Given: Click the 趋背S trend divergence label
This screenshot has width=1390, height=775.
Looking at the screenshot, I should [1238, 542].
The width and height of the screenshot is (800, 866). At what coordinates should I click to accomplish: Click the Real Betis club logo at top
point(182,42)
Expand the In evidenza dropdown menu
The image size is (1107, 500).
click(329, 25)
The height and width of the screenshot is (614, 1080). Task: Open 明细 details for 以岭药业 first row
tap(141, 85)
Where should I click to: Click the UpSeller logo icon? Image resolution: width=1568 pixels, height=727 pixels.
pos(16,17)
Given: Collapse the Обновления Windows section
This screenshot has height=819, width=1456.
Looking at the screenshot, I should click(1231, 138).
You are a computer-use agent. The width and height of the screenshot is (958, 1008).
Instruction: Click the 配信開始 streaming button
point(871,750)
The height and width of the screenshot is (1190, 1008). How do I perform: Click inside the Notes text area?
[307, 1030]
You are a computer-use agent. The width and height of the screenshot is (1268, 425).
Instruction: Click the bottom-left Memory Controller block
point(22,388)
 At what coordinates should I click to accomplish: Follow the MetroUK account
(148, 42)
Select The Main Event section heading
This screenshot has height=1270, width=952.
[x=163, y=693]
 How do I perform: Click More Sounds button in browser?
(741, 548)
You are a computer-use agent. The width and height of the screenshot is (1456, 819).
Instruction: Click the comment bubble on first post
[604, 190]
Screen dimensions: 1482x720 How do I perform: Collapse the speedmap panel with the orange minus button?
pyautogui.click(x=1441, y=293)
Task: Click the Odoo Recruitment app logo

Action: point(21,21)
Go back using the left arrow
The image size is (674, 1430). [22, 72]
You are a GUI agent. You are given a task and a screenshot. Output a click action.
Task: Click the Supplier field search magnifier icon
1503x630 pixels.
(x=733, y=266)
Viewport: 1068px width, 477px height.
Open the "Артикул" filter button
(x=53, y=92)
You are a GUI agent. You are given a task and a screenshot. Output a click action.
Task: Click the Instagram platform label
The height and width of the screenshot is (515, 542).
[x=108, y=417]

*-*-*

Write out all of the records above again, switching every "Instruction" to "Goal" and keeping everything else the same.

RESULT:
Given: Click the 趋背S trend divergence label
This screenshot has width=1390, height=775.
Looking at the screenshot, I should [1238, 542].
The width and height of the screenshot is (800, 866). At what coordinates should I click to accomplish: Click the Real Betis club logo at top
point(182,42)
Expand the In evidenza dropdown menu
The image size is (1107, 500).
click(329, 25)
The height and width of the screenshot is (614, 1080). Task: Open 明细 details for 以岭药业 first row
tap(141, 85)
Where should I click to: Click the UpSeller logo icon? Image resolution: width=1568 pixels, height=727 pixels.
pos(16,17)
Given: Collapse the Обновления Windows section
This screenshot has height=819, width=1456.
Looking at the screenshot, I should click(1231, 138).
You are a computer-use agent. The width and height of the screenshot is (958, 1008).
Goal: Click the 配信開始 streaming button
point(871,750)
The height and width of the screenshot is (1190, 1008). How do I perform: Click inside the Notes text area?
[307, 1030]
You are a computer-use agent. The width and height of the screenshot is (1268, 425).
Goal: Click the bottom-left Memory Controller block
point(22,388)
 At what coordinates should I click to accomplish: Follow the MetroUK account
(148, 42)
Select The Main Event section heading
This screenshot has height=1270, width=952.
[x=163, y=693]
 How do I perform: Click More Sounds button in browser?
(741, 548)
You are a computer-use agent. The width and height of the screenshot is (1456, 819).
Goal: Click the comment bubble on first post
[604, 190]
Screen dimensions: 1482x720 How do I perform: Collapse the speedmap panel with the orange minus button?
pyautogui.click(x=1441, y=293)
Task: Click the Odoo Recruitment app logo

Action: point(21,21)
Go back using the left arrow
The image size is (674, 1430). [22, 72]
You are a GUI agent. You are given a task and a screenshot. Output a click action.
Task: Click the Supplier field search magnifier icon
1503x630 pixels.
(x=733, y=266)
Viewport: 1068px width, 477px height.
Open the "Артикул" filter button
(x=53, y=92)
You are a GUI agent. You are given a task and a screenshot. Output a click action.
Task: Click the Instagram platform label
The height and width of the screenshot is (515, 542).
[x=108, y=417]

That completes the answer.